> Document excerpt:
** start **

The third indicator is important theoretical variables that are not significant. There are two main reasons why an important theoretical variable might not be significant: Either the theory is wrong or there is multicollinearity.8 If you are confident that the theory is correct, then the cause is most likely that another variable is robbing the theoretically important variable of its explanatory ability—in other words, multicollinearity.

The fourth indicator is coefficients that do not make sense theoretically. In the sales forecast example, the theory says that increasing advertising spending should increase sales, so we would expect a positive slope coefficient for advertising spending. If that does not happen, then either the theory is wrong or, once again, multicollinearity is causing another variable to rob the theoretically important variable of its explanatory ability and therefore, in the process, altering its coefficient.

Note that it is rarely possible to evaluate coefficients theoretically beyond their signs. This is because the magnitudes of the coefficients are determined by the units of the independent variable, the units of the dependent variable, and if multicollinearity is present, the units of the collinear variables. Change any of these units and the coefficient changes. That is, measure sales in thousands of dollars rather than dollars or advertising spending in minutes of television time instead of dollars and the advertising spending coefficient changes. However, regardless of the units, the sign of the slope coefficient should behave according to theory.

** end **

> What the exercise asks:
According to the multicollinearity passage, why can coefficients rarely be evaluated theoretically beyond their signs? Answer in one to three sentences. Rely only on the multicollinearity passage when answering.

> Information shown:
** start **

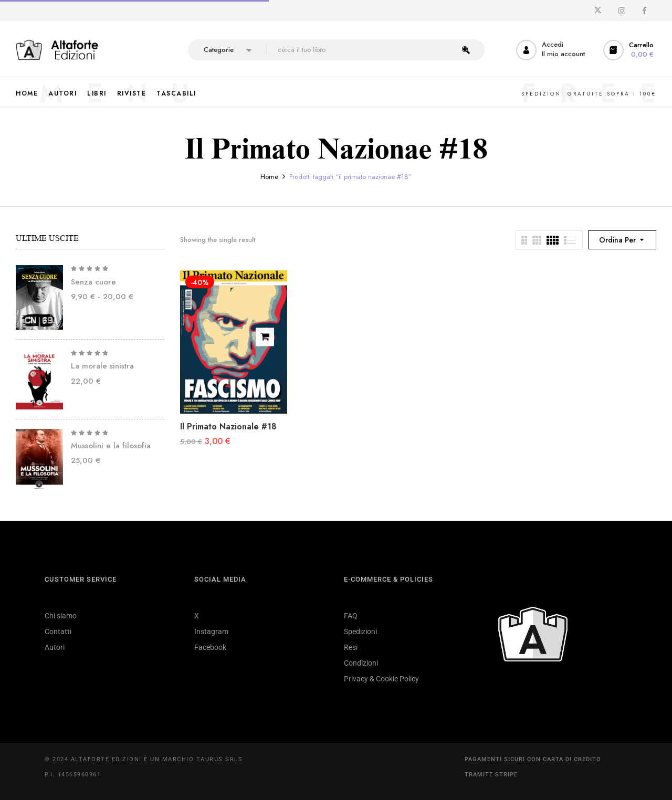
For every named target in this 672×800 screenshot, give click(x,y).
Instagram (211, 631)
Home (269, 176)
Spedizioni (360, 631)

** end **

> Response:
A coefficient's magnitude depends on the units of the independent variable, the units of the dependent variable, and, if multicollinearity is present, the units of the collinear variables. Changing any of these units changes the coefficient, so only its sign can be expected to follow theory.